There’s a lot of focus on Roth IRAs these days. Often overlooked is that for some people, however, a Roth IRA’s greatest benefit is as an Estate Planning tool. Before making a decision, consider carefully the potential estate planning effects of the Roth IRA and add those to any income tax benefits.
While no estate will owe estate taxes in 2010 and few owed taxes under the 2009 law, converting a traditional IRA to a Roth IRA has benefits for an estate that may be subject to estate taxes after the estate tax is restored for 2011 and later years.
An IRA, whether a traditional or a Roth, is included in the owner’s gross estate. You can’t avoid that. What you can do is consider which type of IRA leaves your heirs with the most after-tax money.
When a traditional IRA is inherited, the beneficiary must include all distributions in gross income just as the original owner would have. The distributions are taxed at the beneficiary’s ordinary income tax rate. The beneficiary is able to stretch out the distributions over his or her life expectancy, but distributions are required and will be taxed.
The income taxes are in addition to any estate taxes (and don’t forget state income and inheritance or estate taxes). IRA distributions are known as income in respect of a decedent, and the beneficiary may receive a tax deduction for the share of estate taxes attributable to the IRA. The deduction shelters a small portion of the IRA distributions from taxes. After both income and estate taxes, the beneficiary is able to spend less than 100% of the IRA. How much less than 100% depends on the estate tax rate and income tax rates. Often the after-tax value of an IRA is two-thirds or less of the original value.
Suppose instead you converted a traditional IRA to a Roth IRA. The first estate tax benefit is your estate is reduced by the income taxes you pay on the conversion. Paying the taxes now reduces the size of your estate and the estate tax bill. Every traditional IRA has an embedded income tax bill that is due when distributions are made. By not converting to a Roth IRA, the embedded income taxes are included in the estate and are subject to estate taxes. So you pay estate taxes on the income taxes.

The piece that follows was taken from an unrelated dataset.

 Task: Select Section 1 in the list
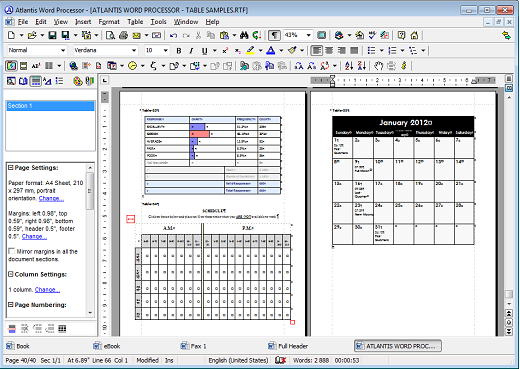[x=50, y=106]
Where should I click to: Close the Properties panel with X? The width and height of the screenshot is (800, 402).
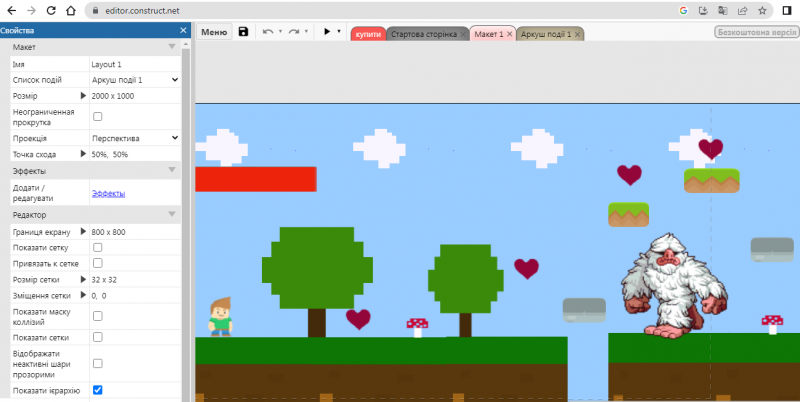coord(183,30)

Of course your beneficiary receives more after-tax wealth, because the distributions to your beneficiary will be tax free.
Another way the Roth IRA boosts the amount your heirs inherit is that after the conversion you aren’t required to take required minimum distributions from the IRA during your lifetime. A traditional IRA is drained by RMDs each year, while a Roth IRA is intact unless you tap it to pay expenses.
Creating the Stretch Roth IRA
Unlike the original owner of a Roth IRA, a beneficiary is required to take minimum distributions over his or her life expectancy. When the beneficiary is relatively young, there is the potential for the distributions to be less than the annual earnings of the IRA, so the IRA grows while the distributions are being taken. Of course, the beneficiary can take more than the minimum, even the entire Roth IRA, at any time tax free.
When you have a Roth IRA, you want your estate planning to clearly identify who the beneficiaries are and how they will receive the IRA. If your children are mature adults, you won’t need to do more than name them as beneficiaries. They’ll inherit the IRA and manage it as they wish. You decide the percentage each will receive and put that in the beneficiary designation form.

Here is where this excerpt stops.